# WORK TO BE COMPLETED
Output the complete listing. Match it exactly.

MATERIAL PROVIDED Block Start

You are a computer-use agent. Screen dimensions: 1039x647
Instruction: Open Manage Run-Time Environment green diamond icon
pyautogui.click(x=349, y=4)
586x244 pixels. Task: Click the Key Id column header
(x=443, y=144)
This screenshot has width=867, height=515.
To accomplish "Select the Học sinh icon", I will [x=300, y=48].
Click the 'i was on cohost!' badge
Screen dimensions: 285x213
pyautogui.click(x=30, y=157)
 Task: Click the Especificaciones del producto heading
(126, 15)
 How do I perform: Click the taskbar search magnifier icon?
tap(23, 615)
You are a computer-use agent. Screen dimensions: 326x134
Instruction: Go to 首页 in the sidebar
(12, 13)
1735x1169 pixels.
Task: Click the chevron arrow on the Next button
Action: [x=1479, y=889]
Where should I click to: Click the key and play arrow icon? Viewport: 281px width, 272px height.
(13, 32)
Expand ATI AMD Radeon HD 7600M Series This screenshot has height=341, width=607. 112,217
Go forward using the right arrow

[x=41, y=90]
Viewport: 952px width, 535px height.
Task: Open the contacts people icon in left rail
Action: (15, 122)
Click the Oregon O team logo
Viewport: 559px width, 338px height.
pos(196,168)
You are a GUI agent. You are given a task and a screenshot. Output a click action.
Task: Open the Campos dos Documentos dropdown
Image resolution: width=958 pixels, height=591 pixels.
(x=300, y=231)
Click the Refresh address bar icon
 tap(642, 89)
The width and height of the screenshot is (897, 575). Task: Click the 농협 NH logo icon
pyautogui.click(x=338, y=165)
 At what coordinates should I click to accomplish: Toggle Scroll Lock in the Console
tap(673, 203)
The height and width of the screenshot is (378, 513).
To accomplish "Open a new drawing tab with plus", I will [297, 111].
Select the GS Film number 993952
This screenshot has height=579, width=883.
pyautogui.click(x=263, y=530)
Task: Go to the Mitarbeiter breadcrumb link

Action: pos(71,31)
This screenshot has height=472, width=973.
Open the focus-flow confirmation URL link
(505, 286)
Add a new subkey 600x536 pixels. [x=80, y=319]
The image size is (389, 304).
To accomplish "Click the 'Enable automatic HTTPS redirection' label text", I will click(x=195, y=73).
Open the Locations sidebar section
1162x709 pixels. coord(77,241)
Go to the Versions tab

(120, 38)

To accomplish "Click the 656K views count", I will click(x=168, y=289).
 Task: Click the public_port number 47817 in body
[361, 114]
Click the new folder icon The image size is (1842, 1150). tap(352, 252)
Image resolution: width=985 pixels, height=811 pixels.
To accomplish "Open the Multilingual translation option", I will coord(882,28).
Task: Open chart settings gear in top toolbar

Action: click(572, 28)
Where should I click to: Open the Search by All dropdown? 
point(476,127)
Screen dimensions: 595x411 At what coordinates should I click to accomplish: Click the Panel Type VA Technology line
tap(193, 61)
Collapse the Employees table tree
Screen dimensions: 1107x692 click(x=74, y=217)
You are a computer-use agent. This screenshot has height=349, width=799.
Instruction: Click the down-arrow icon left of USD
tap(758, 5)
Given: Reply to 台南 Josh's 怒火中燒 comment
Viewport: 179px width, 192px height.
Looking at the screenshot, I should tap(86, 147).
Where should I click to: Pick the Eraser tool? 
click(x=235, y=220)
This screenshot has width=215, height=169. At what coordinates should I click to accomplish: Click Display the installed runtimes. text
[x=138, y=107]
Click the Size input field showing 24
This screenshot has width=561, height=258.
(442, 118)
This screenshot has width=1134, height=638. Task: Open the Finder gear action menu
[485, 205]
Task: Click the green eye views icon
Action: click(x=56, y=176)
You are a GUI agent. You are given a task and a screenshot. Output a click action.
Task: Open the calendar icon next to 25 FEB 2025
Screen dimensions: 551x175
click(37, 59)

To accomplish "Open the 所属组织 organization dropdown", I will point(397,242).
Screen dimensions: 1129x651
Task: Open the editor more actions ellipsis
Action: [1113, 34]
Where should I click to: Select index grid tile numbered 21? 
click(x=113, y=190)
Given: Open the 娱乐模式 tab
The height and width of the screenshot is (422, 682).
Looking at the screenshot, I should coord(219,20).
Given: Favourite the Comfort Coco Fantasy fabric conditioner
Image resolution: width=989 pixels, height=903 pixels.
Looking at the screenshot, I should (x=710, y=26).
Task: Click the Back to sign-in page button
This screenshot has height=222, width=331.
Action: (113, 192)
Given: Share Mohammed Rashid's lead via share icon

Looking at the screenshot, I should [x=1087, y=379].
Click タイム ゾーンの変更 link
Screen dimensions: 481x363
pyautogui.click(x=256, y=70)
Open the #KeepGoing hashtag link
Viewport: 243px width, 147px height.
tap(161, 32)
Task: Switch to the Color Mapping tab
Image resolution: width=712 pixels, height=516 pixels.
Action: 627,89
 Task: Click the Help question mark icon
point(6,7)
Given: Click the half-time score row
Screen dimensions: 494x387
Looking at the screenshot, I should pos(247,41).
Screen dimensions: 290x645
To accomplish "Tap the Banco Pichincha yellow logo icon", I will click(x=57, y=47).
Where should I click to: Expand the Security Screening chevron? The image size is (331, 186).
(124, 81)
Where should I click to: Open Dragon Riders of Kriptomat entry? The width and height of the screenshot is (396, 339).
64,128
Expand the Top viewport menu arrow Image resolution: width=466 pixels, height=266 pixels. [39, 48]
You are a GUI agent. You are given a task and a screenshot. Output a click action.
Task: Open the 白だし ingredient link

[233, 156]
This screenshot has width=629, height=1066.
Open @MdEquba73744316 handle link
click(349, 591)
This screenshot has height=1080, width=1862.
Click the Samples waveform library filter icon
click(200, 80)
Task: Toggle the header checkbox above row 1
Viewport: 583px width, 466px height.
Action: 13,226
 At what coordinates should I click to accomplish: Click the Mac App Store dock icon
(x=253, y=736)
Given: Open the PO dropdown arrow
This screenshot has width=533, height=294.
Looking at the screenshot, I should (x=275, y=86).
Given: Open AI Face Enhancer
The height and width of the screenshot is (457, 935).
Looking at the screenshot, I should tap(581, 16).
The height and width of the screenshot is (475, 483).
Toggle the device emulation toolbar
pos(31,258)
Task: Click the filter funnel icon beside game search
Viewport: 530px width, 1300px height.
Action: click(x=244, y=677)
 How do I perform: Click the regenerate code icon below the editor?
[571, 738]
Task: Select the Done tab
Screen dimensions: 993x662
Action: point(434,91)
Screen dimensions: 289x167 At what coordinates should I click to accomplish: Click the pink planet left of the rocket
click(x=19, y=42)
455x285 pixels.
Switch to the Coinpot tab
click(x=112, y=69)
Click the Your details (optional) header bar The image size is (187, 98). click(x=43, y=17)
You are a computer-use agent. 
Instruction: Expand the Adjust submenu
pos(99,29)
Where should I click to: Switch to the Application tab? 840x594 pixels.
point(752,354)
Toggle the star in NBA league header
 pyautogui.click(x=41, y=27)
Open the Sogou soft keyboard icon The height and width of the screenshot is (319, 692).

MATERIAL PROVIDED Block End

# TASK SOLUTION
You are a computer-use agent. Screen dimensions: 1039x647
Instruction: Open Manage Run-Time Environment green diamond icon
pyautogui.click(x=349, y=4)
586x244 pixels. Task: Click the Key Id column header
(x=443, y=144)
This screenshot has width=867, height=515.
To accomplish "Select the Học sinh icon", I will [x=300, y=48].
Click the 'i was on cohost!' badge
Screen dimensions: 285x213
pyautogui.click(x=30, y=157)
 Task: Click the Especificaciones del producto heading
(126, 15)
 How do I perform: Click the taskbar search magnifier icon?
tap(23, 615)
You are a computer-use agent. Screen dimensions: 326x134
Instruction: Go to 首页 in the sidebar
(12, 13)
1735x1169 pixels.
Task: Click the chevron arrow on the Next button
Action: [x=1479, y=889]
Where should I click to: Click the key and play arrow icon? Viewport: 281px width, 272px height.
(13, 32)
Expand ATI AMD Radeon HD 7600M Series This screenshot has height=341, width=607. 112,217
Go forward using the right arrow

[x=41, y=90]
Viewport: 952px width, 535px height.
Task: Open the contacts people icon in left rail
Action: (15, 122)
Click the Oregon O team logo
Viewport: 559px width, 338px height.
pos(196,168)
You are a GUI agent. You are given a task and a screenshot. Output a click action.
Task: Open the Campos dos Documentos dropdown
Image resolution: width=958 pixels, height=591 pixels.
(x=300, y=231)
Click the Refresh address bar icon
 tap(642, 89)
The width and height of the screenshot is (897, 575). Task: Click the 농협 NH logo icon
pyautogui.click(x=338, y=165)
 At what coordinates should I click to accomplish: Toggle Scroll Lock in the Console
tap(673, 203)
The height and width of the screenshot is (378, 513).
To accomplish "Open a new drawing tab with plus", I will [297, 111].
Select the GS Film number 993952
This screenshot has height=579, width=883.
pyautogui.click(x=263, y=530)
Task: Go to the Mitarbeiter breadcrumb link

Action: pos(71,31)
This screenshot has height=472, width=973.
Open the focus-flow confirmation URL link
(505, 286)
Add a new subkey 600x536 pixels. [x=80, y=319]
The image size is (389, 304).
To accomplish "Click the 'Enable automatic HTTPS redirection' label text", I will click(x=195, y=73).
Open the Locations sidebar section
1162x709 pixels. coord(77,241)
Go to the Versions tab

(120, 38)

To accomplish "Click the 656K views count", I will click(x=168, y=289).
 Task: Click the public_port number 47817 in body
[361, 114]
Click the new folder icon The image size is (1842, 1150). tap(352, 252)
Image resolution: width=985 pixels, height=811 pixels.
To accomplish "Open the Multilingual translation option", I will coord(882,28).
Task: Open chart settings gear in top toolbar

Action: click(572, 28)
Where should I click to: Open the Search by All dropdown? 
point(476,127)
Screen dimensions: 595x411 At what coordinates should I click to accomplish: Click the Panel Type VA Technology line
tap(193, 61)
Collapse the Employees table tree
Screen dimensions: 1107x692 click(x=74, y=217)
You are a computer-use agent. This screenshot has height=349, width=799.
Instruction: Click the down-arrow icon left of USD
tap(758, 5)
Given: Reply to 台南 Josh's 怒火中燒 comment
Viewport: 179px width, 192px height.
Looking at the screenshot, I should tap(86, 147).
Where should I click to: Pick the Eraser tool? 
click(x=235, y=220)
This screenshot has width=215, height=169. At what coordinates should I click to accomplish: Click Display the installed runtimes. text
[x=138, y=107]
Click the Size input field showing 24
This screenshot has width=561, height=258.
(442, 118)
This screenshot has width=1134, height=638. Task: Open the Finder gear action menu
[485, 205]
Task: Click the green eye views icon
Action: click(x=56, y=176)
You are a GUI agent. You are given a task and a screenshot. Output a click action.
Task: Open the calendar icon next to 25 FEB 2025
Screen dimensions: 551x175
click(37, 59)

To accomplish "Open the 所属组织 organization dropdown", I will point(397,242).
Screen dimensions: 1129x651
Task: Open the editor more actions ellipsis
Action: [1113, 34]
Where should I click to: Select index grid tile numbered 21? 
click(x=113, y=190)
Given: Open the 娱乐模式 tab
The height and width of the screenshot is (422, 682).
Looking at the screenshot, I should coord(219,20).
Given: Favourite the Comfort Coco Fantasy fabric conditioner
Image resolution: width=989 pixels, height=903 pixels.
Looking at the screenshot, I should (x=710, y=26).
Task: Click the Back to sign-in page button
This screenshot has height=222, width=331.
Action: (113, 192)
Given: Share Mohammed Rashid's lead via share icon

Looking at the screenshot, I should [x=1087, y=379].
Click タイム ゾーンの変更 link
Screen dimensions: 481x363
pyautogui.click(x=256, y=70)
Open the #KeepGoing hashtag link
Viewport: 243px width, 147px height.
tap(161, 32)
Task: Switch to the Color Mapping tab
Image resolution: width=712 pixels, height=516 pixels.
Action: 627,89
 Task: Click the Help question mark icon
point(6,7)
Given: Click the half-time score row
Screen dimensions: 494x387
Looking at the screenshot, I should pos(247,41).
Screen dimensions: 290x645
To accomplish "Tap the Banco Pichincha yellow logo icon", I will click(x=57, y=47).
Where should I click to: Expand the Security Screening chevron? The image size is (331, 186).
(124, 81)
Where should I click to: Open Dragon Riders of Kriptomat entry? The width and height of the screenshot is (396, 339).
64,128
Expand the Top viewport menu arrow Image resolution: width=466 pixels, height=266 pixels. [39, 48]
You are a GUI agent. You are given a task and a screenshot. Output a click action.
Task: Open the 白だし ingredient link

[233, 156]
This screenshot has width=629, height=1066.
Open @MdEquba73744316 handle link
click(349, 591)
This screenshot has height=1080, width=1862.
Click the Samples waveform library filter icon
click(200, 80)
Task: Toggle the header checkbox above row 1
Viewport: 583px width, 466px height.
Action: 13,226
 At what coordinates should I click to accomplish: Click the Mac App Store dock icon
(x=253, y=736)
Given: Open the PO dropdown arrow
This screenshot has width=533, height=294.
Looking at the screenshot, I should (x=275, y=86).
Given: Open AI Face Enhancer
The height and width of the screenshot is (457, 935).
Looking at the screenshot, I should tap(581, 16).
The height and width of the screenshot is (475, 483).
Toggle the device emulation toolbar
pos(31,258)
Task: Click the filter funnel icon beside game search
Viewport: 530px width, 1300px height.
Action: click(x=244, y=677)
 How do I perform: Click the regenerate code icon below the editor?
[571, 738]
Task: Select the Done tab
Screen dimensions: 993x662
Action: point(434,91)
Screen dimensions: 289x167 At what coordinates should I click to accomplish: Click the pink planet left of the rocket
click(x=19, y=42)
455x285 pixels.
Switch to the Coinpot tab
click(x=112, y=69)
Click the Your details (optional) header bar The image size is (187, 98). click(x=43, y=17)
You are a computer-use agent. 
Instruction: Expand the Adjust submenu
pos(99,29)
Where should I click to: Switch to the Application tab? 840x594 pixels.
point(752,354)
Toggle the star in NBA league header
 pyautogui.click(x=41, y=27)
Open the Sogou soft keyboard icon The height and width of the screenshot is (319, 692).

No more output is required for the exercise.